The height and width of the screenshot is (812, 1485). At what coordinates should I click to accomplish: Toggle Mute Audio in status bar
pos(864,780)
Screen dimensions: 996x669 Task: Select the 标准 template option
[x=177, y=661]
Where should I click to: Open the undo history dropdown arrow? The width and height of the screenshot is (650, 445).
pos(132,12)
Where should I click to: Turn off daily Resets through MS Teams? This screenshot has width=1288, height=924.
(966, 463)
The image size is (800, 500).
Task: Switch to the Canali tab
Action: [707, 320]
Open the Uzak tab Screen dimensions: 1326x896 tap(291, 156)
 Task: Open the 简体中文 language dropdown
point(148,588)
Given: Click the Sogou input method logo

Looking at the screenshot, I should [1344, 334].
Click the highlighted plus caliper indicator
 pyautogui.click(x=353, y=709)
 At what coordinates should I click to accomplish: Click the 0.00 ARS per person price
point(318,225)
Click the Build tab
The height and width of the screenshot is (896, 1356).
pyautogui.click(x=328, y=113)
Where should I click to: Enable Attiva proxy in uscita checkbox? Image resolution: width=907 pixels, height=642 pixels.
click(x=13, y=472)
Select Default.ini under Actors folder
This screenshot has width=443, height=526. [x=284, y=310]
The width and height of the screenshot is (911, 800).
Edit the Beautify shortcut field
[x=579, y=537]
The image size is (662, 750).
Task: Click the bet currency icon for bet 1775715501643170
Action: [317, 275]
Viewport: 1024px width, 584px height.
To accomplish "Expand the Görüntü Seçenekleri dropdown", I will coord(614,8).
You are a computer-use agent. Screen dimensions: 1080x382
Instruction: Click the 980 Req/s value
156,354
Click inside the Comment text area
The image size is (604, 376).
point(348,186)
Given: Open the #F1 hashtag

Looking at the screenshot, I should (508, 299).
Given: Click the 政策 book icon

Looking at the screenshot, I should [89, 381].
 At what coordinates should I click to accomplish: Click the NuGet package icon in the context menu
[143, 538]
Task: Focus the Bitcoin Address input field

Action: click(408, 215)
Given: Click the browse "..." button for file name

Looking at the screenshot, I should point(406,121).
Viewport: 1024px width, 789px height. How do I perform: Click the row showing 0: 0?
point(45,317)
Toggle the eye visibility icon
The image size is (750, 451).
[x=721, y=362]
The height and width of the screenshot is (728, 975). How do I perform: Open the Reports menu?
+--
PROBLEM — Set all of the entries down again, exactly as they were given.

ANSWER —
The height and width of the screenshot is (812, 1485). At what coordinates should I click to accomplish: Toggle Mute Audio in status bar
pos(864,780)
Screen dimensions: 996x669 Task: Select the 标准 template option
[x=177, y=661]
Where should I click to: Open the undo history dropdown arrow? The width and height of the screenshot is (650, 445).
pos(132,12)
Where should I click to: Turn off daily Resets through MS Teams? This screenshot has width=1288, height=924.
(966, 463)
The image size is (800, 500).
Task: Switch to the Canali tab
Action: [707, 320]
Open the Uzak tab Screen dimensions: 1326x896 tap(291, 156)
 Task: Open the 简体中文 language dropdown
point(148,588)
Given: Click the Sogou input method logo

Looking at the screenshot, I should [1344, 334].
Click the highlighted plus caliper indicator
 pyautogui.click(x=353, y=709)
 At what coordinates should I click to accomplish: Click the 0.00 ARS per person price
point(318,225)
Click the Build tab
The height and width of the screenshot is (896, 1356).
pyautogui.click(x=328, y=113)
Where should I click to: Enable Attiva proxy in uscita checkbox? Image resolution: width=907 pixels, height=642 pixels.
click(x=13, y=472)
Select Default.ini under Actors folder
This screenshot has width=443, height=526. [x=284, y=310]
The width and height of the screenshot is (911, 800).
Edit the Beautify shortcut field
[x=579, y=537]
The image size is (662, 750).
Task: Click the bet currency icon for bet 1775715501643170
Action: [317, 275]
Viewport: 1024px width, 584px height.
To accomplish "Expand the Görüntü Seçenekleri dropdown", I will coord(614,8).
You are a computer-use agent. Screen dimensions: 1080x382
Instruction: Click the 980 Req/s value
156,354
Click inside the Comment text area
The image size is (604, 376).
point(348,186)
Given: Open the #F1 hashtag

Looking at the screenshot, I should (508, 299).
Given: Click the 政策 book icon

Looking at the screenshot, I should [89, 381].
 At what coordinates should I click to accomplish: Click the NuGet package icon in the context menu
[143, 538]
Task: Focus the Bitcoin Address input field

Action: click(408, 215)
Given: Click the browse "..." button for file name

Looking at the screenshot, I should point(406,121).
Viewport: 1024px width, 789px height. How do I perform: Click the row showing 0: 0?
point(45,317)
Toggle the eye visibility icon
The image size is (750, 451).
[x=721, y=362]
The height and width of the screenshot is (728, 975). How do I perform: Open the Reports menu?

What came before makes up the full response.